**Complete the following:**
[1] Using the keratinocyte fatty acid abstract below, say whether each statement agrees with it. Answer yes or no, and quote the words of the abstract that decide it. (a) More than 2% of each fatty acid taken up by the keratinocytes was oxidized to CO2. (b) The keratinocytes were grown at the air-medium interface to enhance differentiation. (c) Stearic acid was incorporated into complex lipids more than palmitic acid.
[2] In the keratinocyte fatty acid abstract below, what method was used to fractionate the extracted lipids?

**Selected passage:**
◆ ◆ ◆ ◆
Fatty acid metabolism in human keratinocytes cultivated at an air-medium interface

Abstract

Stratum corneum lipids, which provide the mammalian permeability barrier, display a distinctive fatty acid profile with a predominance of long chain, saturated fatty acids. In addition, linoleic acid (18:2) is present in substantial quantities, implying that it is an important structural component. To investigate selectivity of fatty acid incorporation into epidermal lipids, we examined the metabolism of exogenous fatty acids in cultured human keratinocytes, grown at the air-medium interface to enhance differentiation. Keratinocytes were pulsed with [3H] oleic, [14C] stearic, [14C] palmitic, or [14C] linoleic acids; lipids were extracted and fractionated by thin layer chromatography. All fatty acids were taken up and incorporated into complex lipids in a dose-dependent manner that was linear over the first 60 min. These fatty acids were incorporated predominantly into phospholipids and triacylglycerols; their incorporation could be rank ordered: linoleic greater than oleic greater than or equal to palmitic greater than stearic acid. Less than 2% of each fatty acid taken up by keratinocytes was oxidized to CO2; therefore, these differences in utilization cannot be ascribed to differences in rates of beta-oxidation. In pulse-chase studies fatty acids incorporated initially into triacylglycerols, subsequently chased into phospholipids. [14C]Palmitic acid and [14C] acetate were incorporated into sphingolipids more efficiently than the other fatty acids studied. These studies demonstrate that 1) keratinocytes have the ability to incorporate exogenous fatty acids preferentially into complex lipids; 2) triacylglycerols provide a pool of fatty acids for phospholipid synthesis; and 3) palmitate and de novo synthesized fatty acid are preferably utilized for sphingolipid synthesis.
◆ ◆ ◆ ◆
**Extracted data:**
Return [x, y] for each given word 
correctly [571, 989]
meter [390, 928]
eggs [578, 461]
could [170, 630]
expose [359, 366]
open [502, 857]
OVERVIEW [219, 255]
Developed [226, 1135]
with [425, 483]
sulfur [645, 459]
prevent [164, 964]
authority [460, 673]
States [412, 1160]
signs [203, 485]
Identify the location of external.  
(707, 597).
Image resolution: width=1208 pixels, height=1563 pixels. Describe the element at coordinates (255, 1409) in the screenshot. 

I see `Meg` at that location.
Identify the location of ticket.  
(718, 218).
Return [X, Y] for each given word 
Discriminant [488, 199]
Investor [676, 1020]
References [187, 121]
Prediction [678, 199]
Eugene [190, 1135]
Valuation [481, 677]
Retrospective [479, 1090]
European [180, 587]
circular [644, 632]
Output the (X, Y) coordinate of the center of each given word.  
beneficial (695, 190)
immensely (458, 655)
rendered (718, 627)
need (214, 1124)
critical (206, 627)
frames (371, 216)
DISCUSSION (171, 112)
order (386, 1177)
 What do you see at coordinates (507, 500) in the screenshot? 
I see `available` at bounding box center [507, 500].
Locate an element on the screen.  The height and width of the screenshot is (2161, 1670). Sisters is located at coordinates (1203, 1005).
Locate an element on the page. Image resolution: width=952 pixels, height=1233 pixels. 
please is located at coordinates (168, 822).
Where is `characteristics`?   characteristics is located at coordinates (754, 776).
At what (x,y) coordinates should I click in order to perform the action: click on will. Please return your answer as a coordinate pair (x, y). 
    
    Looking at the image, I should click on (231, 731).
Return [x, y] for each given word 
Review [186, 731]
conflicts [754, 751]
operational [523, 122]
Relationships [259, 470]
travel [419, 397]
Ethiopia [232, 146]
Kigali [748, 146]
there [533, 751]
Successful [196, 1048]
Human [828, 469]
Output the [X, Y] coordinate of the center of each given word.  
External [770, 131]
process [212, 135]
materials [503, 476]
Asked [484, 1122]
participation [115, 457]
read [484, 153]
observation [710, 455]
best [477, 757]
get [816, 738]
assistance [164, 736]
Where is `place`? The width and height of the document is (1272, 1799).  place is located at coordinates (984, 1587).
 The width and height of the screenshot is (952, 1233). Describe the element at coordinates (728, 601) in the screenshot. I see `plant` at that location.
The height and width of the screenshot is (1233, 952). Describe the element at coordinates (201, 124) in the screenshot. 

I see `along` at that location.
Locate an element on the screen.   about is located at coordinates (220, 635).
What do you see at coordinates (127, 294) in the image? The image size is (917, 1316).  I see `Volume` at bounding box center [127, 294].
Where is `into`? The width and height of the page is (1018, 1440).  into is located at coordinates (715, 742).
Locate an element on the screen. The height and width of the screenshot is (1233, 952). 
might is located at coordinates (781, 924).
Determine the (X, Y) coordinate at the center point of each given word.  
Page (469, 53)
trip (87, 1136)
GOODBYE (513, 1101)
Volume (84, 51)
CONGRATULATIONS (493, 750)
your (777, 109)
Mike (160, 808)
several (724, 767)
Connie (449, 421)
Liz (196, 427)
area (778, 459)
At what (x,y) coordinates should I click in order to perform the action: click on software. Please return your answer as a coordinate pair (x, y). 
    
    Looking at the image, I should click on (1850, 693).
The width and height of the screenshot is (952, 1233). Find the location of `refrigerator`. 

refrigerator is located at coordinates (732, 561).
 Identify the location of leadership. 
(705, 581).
◆ ◆ ◆ ◆
**Results by task:**
[1]
(a) No: "Less than 2% of each fatty acid taken up by keratinocytes was oxidized to CO2"
(b) Yes: "grown at the air-medium interface to enhance differentiation"
(c) No: "linoleic greater than oleic greater than or equal to palmitic greater than stearic acid"

[2] Thin layer chromatography.